**本文**
● ● ● ●

リハビリ拒否がある患者さんに脳科学・心理学を用いて拒否を回避させるテクニック〜脳科学編
医師からリハビリ依頼があっても、意欲のない患者さんはたくさんいます。
しんどくて入院してきたのに、なぜリハビリでしんどいことしないといけないの?と言われ、リハビリの必要性を説明しても、もう今日はいいと言われたり。
そんな患者さんによく効く魔法の言葉があります。
「ベッドから少し立って外の景色をみるか、それとも飲み物でも買いに散歩にでも行きませんか?」
なぜ、この言葉がよく効くのか、今回は現代の脳科学の視点から考察していきましょう!
◆ なぜヒトは楽な道を選択してしまうのか?
少し想像してみてください。
あなたは今日部屋の掃除をしなければなりません。でも、冬の寒い中、コタツに入ってテレビを観ながら、のんびりとゴロゴロ過ごしています。
そんな状況の中、すぐに掃除しようと思えますか?

● ● ● ●

**課題一覧**
- a) リハビリ拒否を扱った本文では、魔法の言葉がよく効く理由をどの視点から考察すると述べていますか?
- b) 本文の「リハビリ拒否がある患者さんに」から「なぜ、この言葉がよく効くのか、今回は現代の脳科学の視点から考察していきましょう!」までを、一字一句変えずにすべて引用してください。

**データ欄**
● ● ● ●

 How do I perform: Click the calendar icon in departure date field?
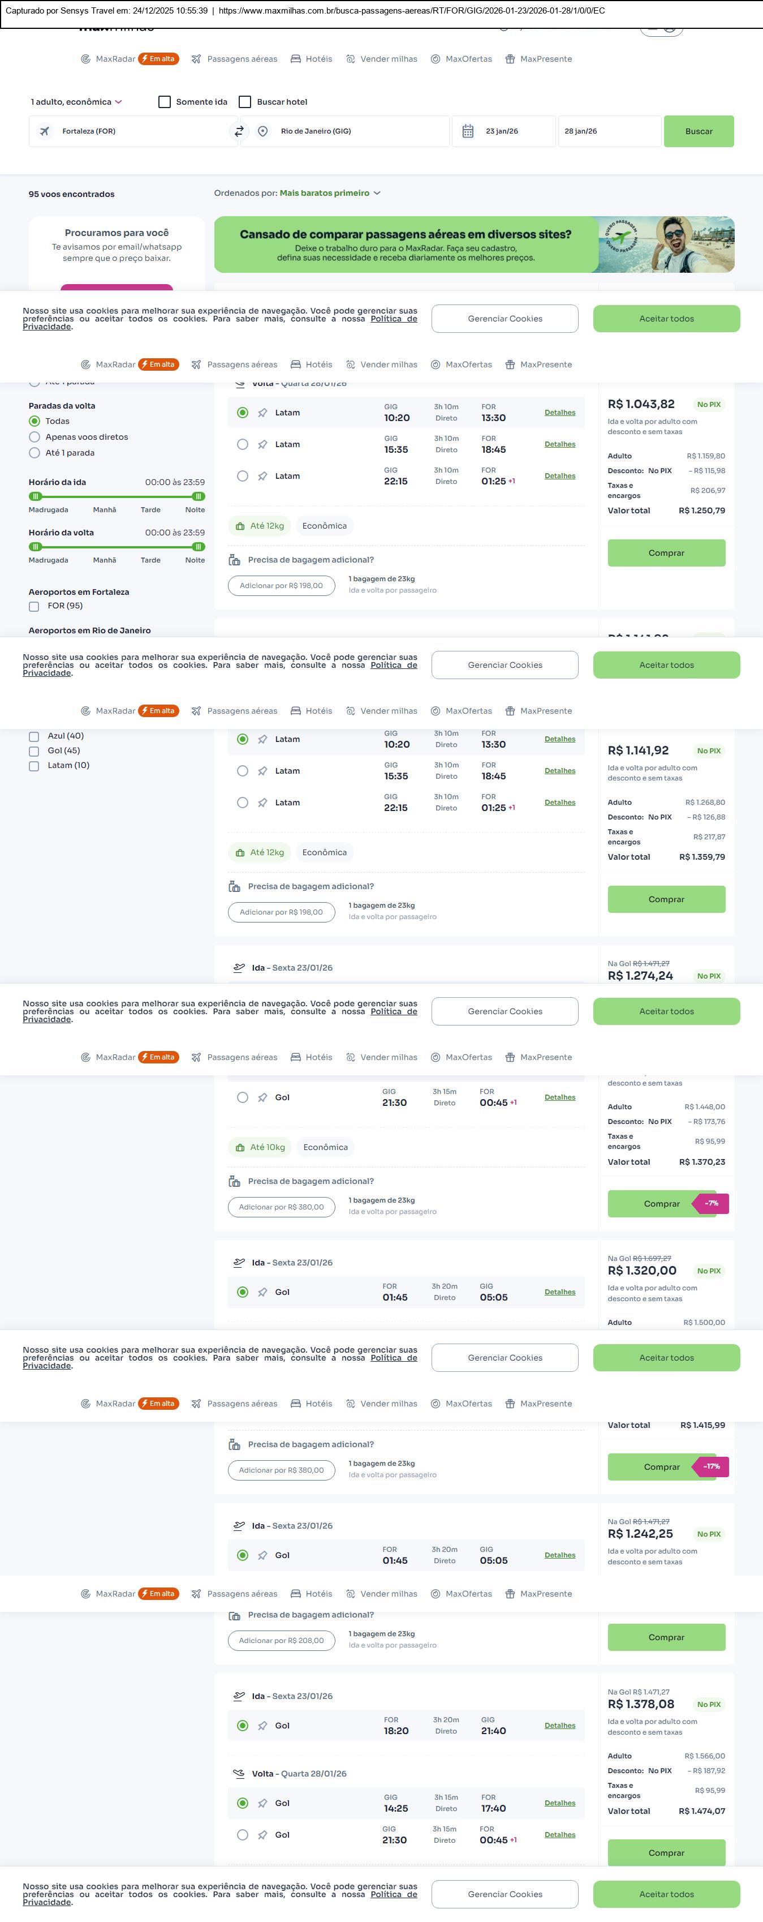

● ● ● ●

**課題の解答**
- a) 現代の脳科学の視点です。

- b)
リハビリ拒否がある患者さんに脳科学・心理学を用いて拒否を回避させるテクニック〜脳科学編
医師からリハビリ依頼があっても、意欲のない患者さんはたくさんいます。
しんどくて入院してきたのに、なぜリハビリでしんどいことしないといけないの?と言われ、リハビリの必要性を説明しても、もう今日はいいと言われたり。
そんな患者さんによく効く魔法の言葉があります。
「ベッドから少し立って外の景色をみるか、それとも飲み物でも買いに散歩にでも行きませんか?」
なぜ、この言葉がよく効くのか、今回は現代の脳科学の視点から考察していきましょう!